On Redis, Memcached, Speed, Benchmarks and The Toilet

On Redis, Memcached, Speed, Benchmarks and The Toilet Tuesday, 21 September 10

The internet is full of things: trolls, awesome programming threads, p0rn, proofs of how cool and creative the human beings can be, and of course crappy benchmarks. In this blog post I want to focus my attention to the latter, and at the same time I'll try to show how good methodology to perform a benchmark is supposed to be, at least from my point of view.

Why speed matters?

In the Web Scale era everybody is much more obsessed with scalability than speed. That is, if I've something that is able to do handle a (not better defined) load of L, I want it to handle a load of L*N if I use N instances of this thing. Automagically, Fault tolerantly, Bullet proofly.
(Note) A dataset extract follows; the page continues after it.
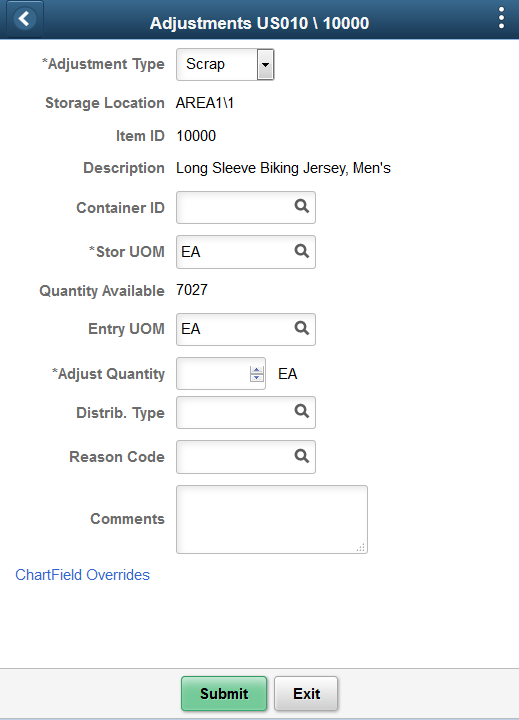This screenshot has width=519, height=720.
Task: Open the ChartField Overrides link
Action: pyautogui.click(x=83, y=575)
Stressing scalability so much put somewhat in shadow what in the 80's was one of the most interesting meters of software coolness, that is: raw speed. I mean old-fashion speed, that is, how many operations is this single thing able to perform? How many triangles can you trace in a second? How many queries can you answer? How many square roots can you compute?
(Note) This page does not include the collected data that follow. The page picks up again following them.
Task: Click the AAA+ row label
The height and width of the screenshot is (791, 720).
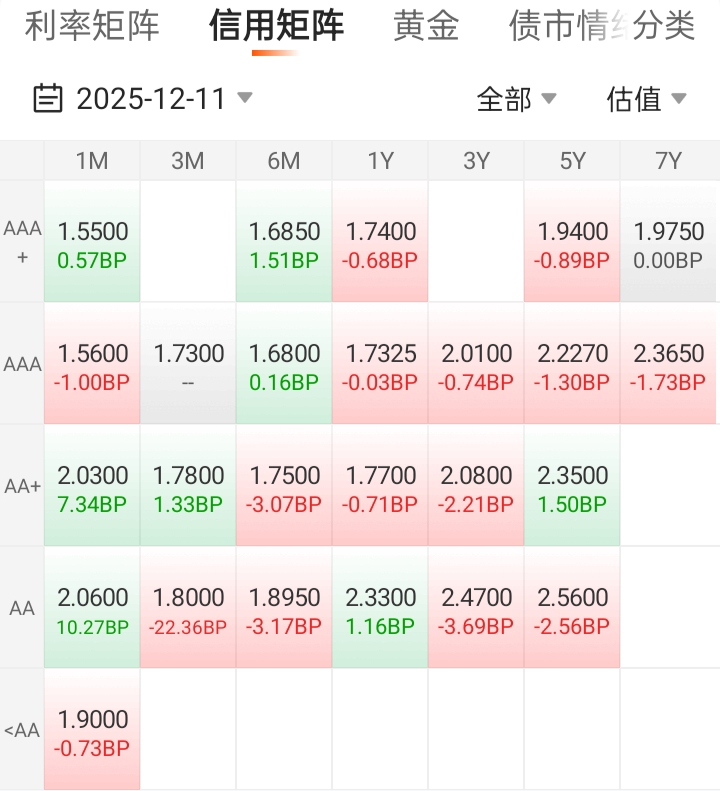Action: 22,242
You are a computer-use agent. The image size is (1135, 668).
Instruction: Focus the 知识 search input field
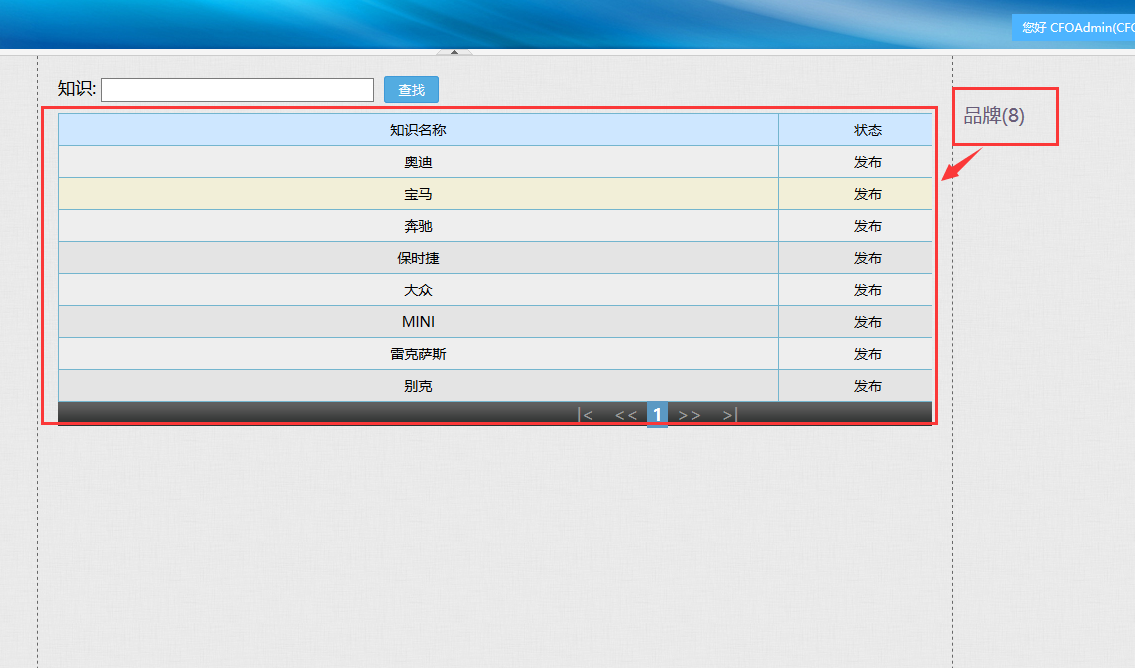coord(237,90)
Back in the initial days of home computing this was so important since CPU power was a limited resource. Now computers are way, way faster, but is still speed important, or should we just care about scalability, given that we can handle any load after all just adding more nodes? My bet is that raw speed is very important, and this are a few arguments:

Raw speed is bound to queries per watt. Energy is a serious problem, not just for the environment, but also cost-wise. More computers running to serve your 1000 requests per second, the bigger your monthly bill.
Large systems are hard to handle, and hardware is not for free. If I can handle the same workload with 10 servers instead of 100 servers, everything will be cheaper and simpler to handle.
95% of all the web innovation today is driven by startups. Startups start very very small, they don't have budget for large powerful computers. A software system that is able to handle a reasonable amount of load with a cheap Linux box is going to win a lot of acceptance in the most fertile of the environments for new technology toys, that is, startups.
Scalable systems many times can work better with a smaller number of nodes, so even if there is the ability to scale it's better to run a 10 nodes cluster than a 100 nodes cluster. So the single node of a scalable system should be as fast as possible.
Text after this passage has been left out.